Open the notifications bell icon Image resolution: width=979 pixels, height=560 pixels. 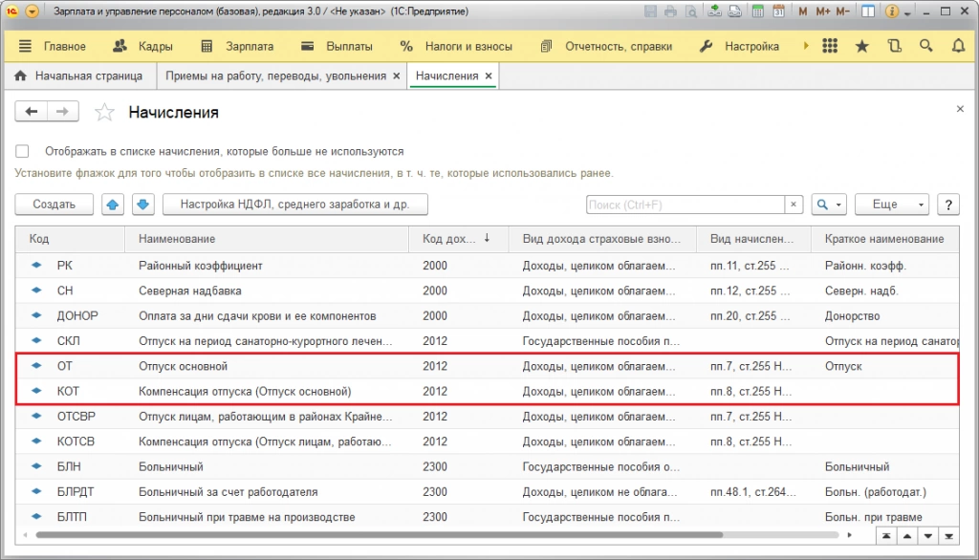coord(957,46)
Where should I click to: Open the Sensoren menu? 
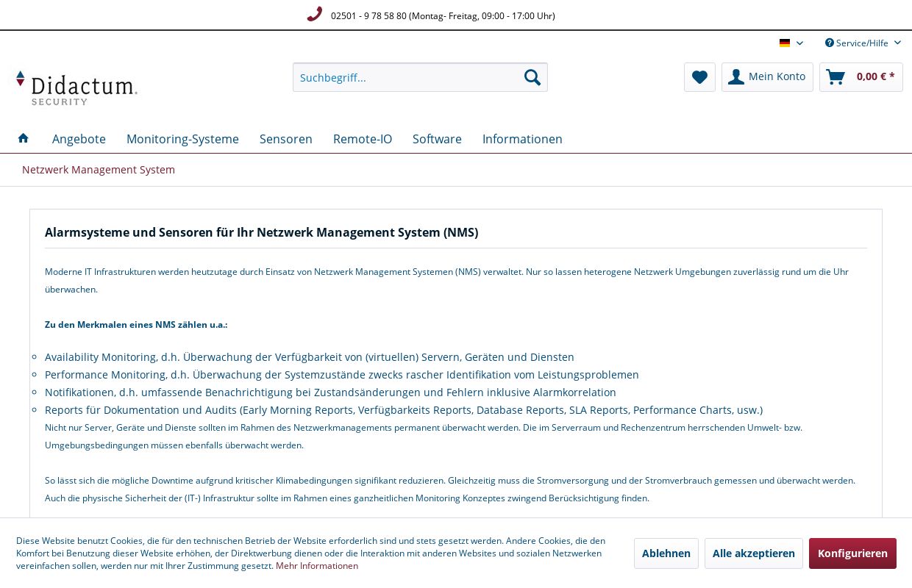286,139
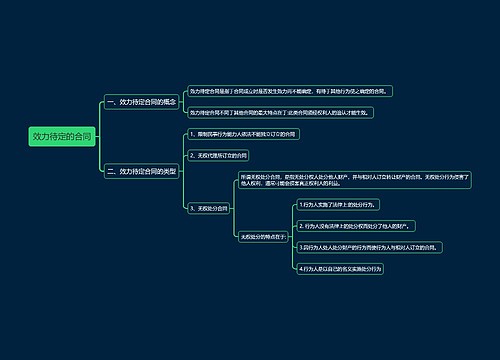500x360 pixels.
Task: Select node 1 about 限制民事行为能力人 contracts
Action: tap(243, 134)
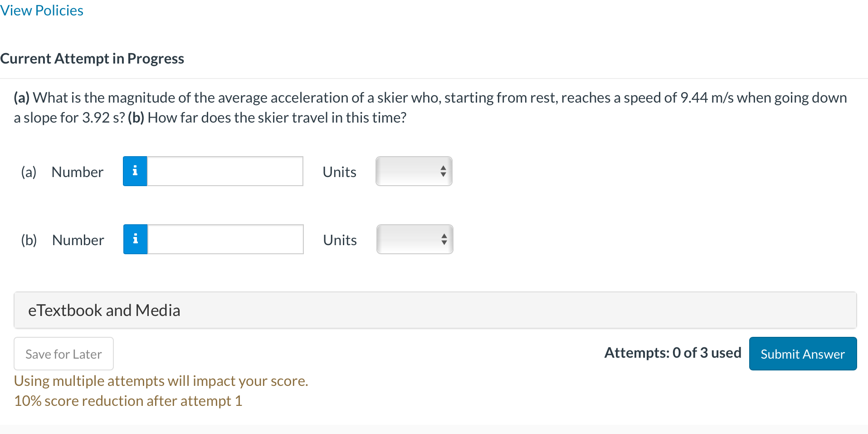This screenshot has height=434, width=868.
Task: Click the stepper arrows on part (a) Units
Action: [x=443, y=171]
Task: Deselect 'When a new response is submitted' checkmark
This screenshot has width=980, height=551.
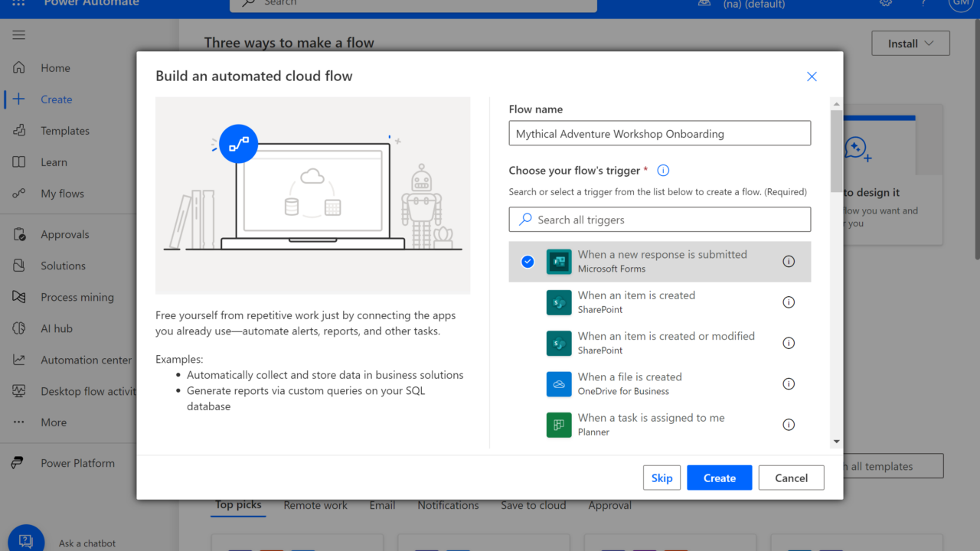Action: coord(528,262)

Exercise aim> No pictures should appear in the copy. Reproduce exactly the lines from the line containing "Where should I" through the last line of the data, inclusive.

Task solution>
Where should I click to: Open the Sensoren menu? 
286,139
500x360 pixels.
Task: Select node 1 about 限制民事行为能力人 contracts
Action: tap(243, 134)
This screenshot has height=434, width=868.
Task: Click the stepper arrows on part (a) Units
Action: [x=443, y=171]
Task: Deselect 'When a new response is submitted' checkmark
This screenshot has width=980, height=551.
Action: coord(528,262)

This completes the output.